改訂新版 世界大百科事典 「イルティザーム」の意味・わかりやすい解説
イルティザーム
Iltizām
17世紀後半以後,オスマン帝国支配下のエジプト,歴史的シリア,イラク,トルコ,バルカン各地において実施された徴税請負制。イスラム諸王朝における徴税請負制の歴史そのものは古いが,とくにこの名でよばれる制度は,イクター制,ティマール制を基礎とする中世イスラム社会の基本的社会組織を解体させる一因となった。オスマン帝国は,エジプトをのぞく上述の地域に,当初ティマール制とよばれる軍事封土制を適用し,エジプトは全土をあげてスルタンの直轄領(ハス)とされた。
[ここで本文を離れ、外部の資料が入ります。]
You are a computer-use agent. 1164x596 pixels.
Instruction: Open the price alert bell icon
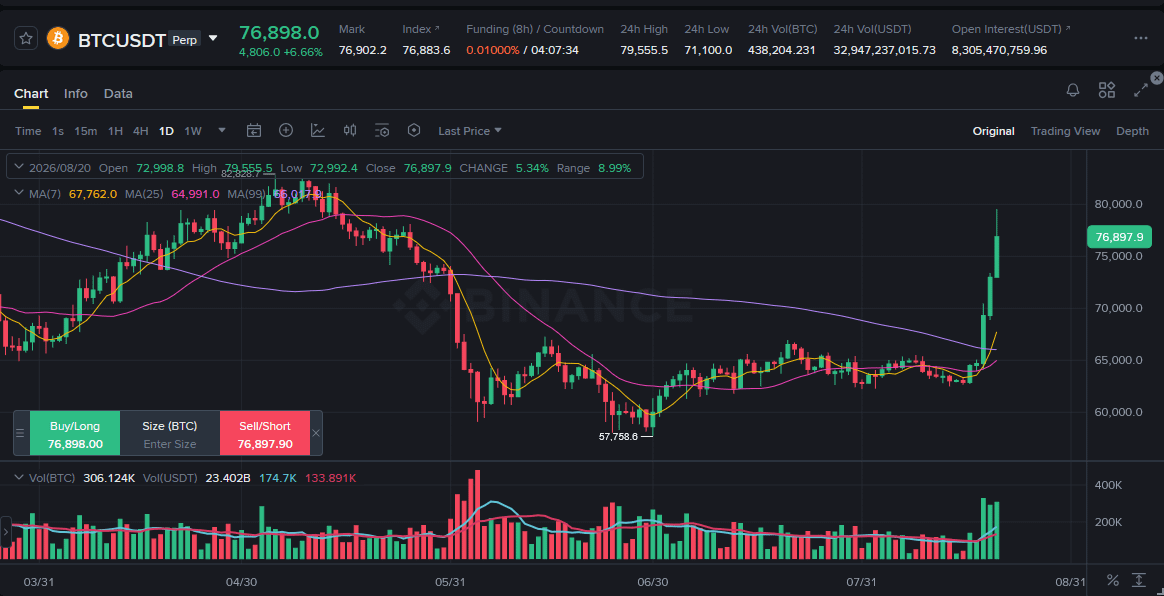point(1073,91)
16世紀末以後,貨幣経済の拡大,軍人・官僚組織の膨張,戦利品収入の縮小などを原因として帝国財政が逼迫すると,スルタンや高官は自己の所領における徴税権を,税額を前払いして徴税を請け負う,徴税請負人(ムルタジム)に一任した。のちにはこの制度が帝国内のすべての税目に対して適用されるようになると,ティマール制は形骸化した。請負の方法は,首都イスタンブールにおいて,当初ムカーターとよばれた各租税項目が毎年競売に付されたが,17世紀以後請負期間が3年ほどに延長され,同世紀末には終身徴税請負制に部分的に移行した。この制度は,それ自身何人もの徴税請負人を介在させることによって過酷な搾取につながったが,18世紀以後は,これを財政的基盤とした在地の有力者(アーヤーン)によるチフトリキ(私的大土地所有)と結びつき,帝国支配のかなめである中央集権体制を形骸化させ,帝国解体の契機となった。タンジマート以後この制度は,しだいに廃止の方向に向かったが,ウシュル(十分の一税),家畜税などの基本的税目についてはなお残され,この制度が完全に廃止されるのは共和国時代(1925-)のことである。